▶ **TEXT PROVIDED**:
※ ※ ※
The first time through the ending to mass effect 3 made me feel more empty then it did violated, angry or miserable. The indoctrination theory didn't particularily strike me as an amazing posibility but rather a series of questions relating to plot holes and overall design choices. The game on the whole remained a worthwhile experience, and well worth the money spent. The gameplay was fun, I enjoyed different classes, the plotarchs, the emotion and acting throughout the game. And I can say that I enjoyed it all again when a month ago I booted up the game on my laptop and decided to give it another go on my downtime while I was visiting relatives. The experience remained overall the same, up until the ending, it was different this time through oddly enough.
I concluded that I don't actually hate any of the endings, and that all three of them are perfectly reasonable ways to conclude the series. The closest thing we have to a happy ending is synthesis, true enough, so long as you're willing to abide by the heroic sacrifice as being a part of a happy ending. Though when you think about it, the imaginative posibilities for any of the three endings are boundless and amazing. Be it the totalitarian feel of having a reaper armata commanded by a formerly human AI hovering out there in the galaxy through control, the galactic dark age that would lead the mass effect universe into a sci-fi more closely resembling firefly, with beacons of scattered civilization advancing in a sea of forming chaos. Or the future evolution, the advancement of the galaxy.
※ ※ ※
▶ **DATA ENTRIES**:
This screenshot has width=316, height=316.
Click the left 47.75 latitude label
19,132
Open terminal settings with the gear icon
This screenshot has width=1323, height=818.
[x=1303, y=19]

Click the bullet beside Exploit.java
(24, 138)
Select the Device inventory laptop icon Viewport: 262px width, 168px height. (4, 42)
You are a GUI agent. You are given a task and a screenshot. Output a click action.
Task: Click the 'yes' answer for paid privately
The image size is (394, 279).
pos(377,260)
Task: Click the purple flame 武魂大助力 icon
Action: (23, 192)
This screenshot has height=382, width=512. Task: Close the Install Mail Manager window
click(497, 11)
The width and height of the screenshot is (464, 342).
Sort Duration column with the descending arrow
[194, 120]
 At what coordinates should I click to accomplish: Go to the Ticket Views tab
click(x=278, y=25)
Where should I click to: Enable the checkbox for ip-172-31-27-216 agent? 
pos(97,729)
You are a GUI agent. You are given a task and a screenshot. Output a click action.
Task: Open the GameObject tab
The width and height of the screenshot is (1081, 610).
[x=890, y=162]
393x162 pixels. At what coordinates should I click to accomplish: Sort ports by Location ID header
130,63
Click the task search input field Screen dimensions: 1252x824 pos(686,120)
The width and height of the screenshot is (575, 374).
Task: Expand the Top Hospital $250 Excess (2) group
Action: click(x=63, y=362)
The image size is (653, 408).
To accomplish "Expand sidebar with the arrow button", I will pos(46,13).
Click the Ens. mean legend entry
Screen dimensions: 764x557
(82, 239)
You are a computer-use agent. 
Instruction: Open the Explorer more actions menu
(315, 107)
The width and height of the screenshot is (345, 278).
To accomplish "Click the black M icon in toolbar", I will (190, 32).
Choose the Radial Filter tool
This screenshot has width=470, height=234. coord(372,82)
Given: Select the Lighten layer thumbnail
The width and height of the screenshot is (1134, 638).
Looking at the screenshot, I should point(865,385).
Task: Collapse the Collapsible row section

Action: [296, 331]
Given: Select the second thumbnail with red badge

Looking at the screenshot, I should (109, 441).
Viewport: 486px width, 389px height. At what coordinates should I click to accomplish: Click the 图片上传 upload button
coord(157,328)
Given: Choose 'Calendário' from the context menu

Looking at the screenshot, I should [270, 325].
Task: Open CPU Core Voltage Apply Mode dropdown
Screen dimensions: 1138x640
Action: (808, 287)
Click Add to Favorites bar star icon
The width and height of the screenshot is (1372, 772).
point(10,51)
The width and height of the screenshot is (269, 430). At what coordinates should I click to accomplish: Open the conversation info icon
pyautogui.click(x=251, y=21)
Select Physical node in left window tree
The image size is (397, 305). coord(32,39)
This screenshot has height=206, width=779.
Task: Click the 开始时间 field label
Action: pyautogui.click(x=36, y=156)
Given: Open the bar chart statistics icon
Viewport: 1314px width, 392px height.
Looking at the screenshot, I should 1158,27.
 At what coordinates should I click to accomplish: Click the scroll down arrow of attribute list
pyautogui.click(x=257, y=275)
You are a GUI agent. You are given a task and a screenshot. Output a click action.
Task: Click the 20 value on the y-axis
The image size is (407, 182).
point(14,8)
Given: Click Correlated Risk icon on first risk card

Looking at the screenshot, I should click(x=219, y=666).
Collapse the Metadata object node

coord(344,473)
※ ※ ※
▶ **SHORT TASK A**:
Output everything from "The first time" down to "through oddly enough." in the Mass Effect 3 post.
▶ **SHORT TASK B**:
Which feelings does the Mass Effect 3 post name when describing the first time through the ending, counting both the one it caused and the ones it caused less?
▶ **SHORT TASK C**:
Could you write the next part of the post on the Mass Effect 3 endings, picking up after its final sentence?
The records play no part in what comes next.

▶ **RIGHT ANSWER A**:
The first time through the ending to mass effect 3 made me feel more empty then it did violated, angry or miserable. The indoctrination theory didn't particularily strike me as an amazing posibility but rather a series of questions relating to plot holes and overall design choices. The game on the whole remained a worthwhile experience, and well worth the money spent. The gameplay was fun, I enjoyed different classes, the plotarchs, the emotion and acting throughout the game. And I can say that I enjoyed it all again when a month ago I booted up the game on my laptop and decided to give it another go on my downtime while I was visiting relatives. The experience remained overall the same, up until the ending, it was different this time through oddly enough.

▶ **RIGHT ANSWER B**:
- empty
- violated
- angry
- miserable

▶ **RIGHT ANSWER C**:
The reason I note that none of these seem bad to me, is that all of them do resolve the main plot. They all remove , negotiate or negate the reapers as a threat to galactic civilization. Even the epilogues are told from the perspectives of characters, so you could even arguably take each of them with a grain of salt. There's nothing saying that the Synthesis ending results in a true, lasting utopia for instance.
For an imaginative individual, the endings are glorious, and present endless bounds of posibilities for the future of the mass effect universe.
My problems though, because I did have more then one. Was everything leading up to the final choices. Everything, right down to how you make those decisions.
Priority: Earth was a sad copout compared to the other priority missions throughout the game. There was little emotion, much of it felt forced, big guns were handed over to add spice rather then true level depth. Ultimately, the planet which I'd been fighting for from the begining, felt the least important. There was only one mission, and that was strait to the heart of the problem. Which may have been realistic but it left little room for me to develop feelings for this world. Ranoch, Thessia or Tuchunka felt more like Earth then Earth did for me. The sequences were bland, they didn't even offer much more then token nods to small choices I'd made at earlier stages of the series. (Krogan or Salarian speach for instance).
I didn't even need a big sequence of awesome cutscenes with my favorite old characters or war assets fighting reaper stuff, having some of them show up, randomly selected from a pool of my collective assets would have been more then enough to make me happy or at least negated any ache I had regarding this.
I did enjoy commander Shepard's speach to his/her bro's just before the end though, and the individual pep talks, they were all imaginative and offered life to the mission on the whole. Particularily with EDI, Garrus and Liara (Hater's gunna hate).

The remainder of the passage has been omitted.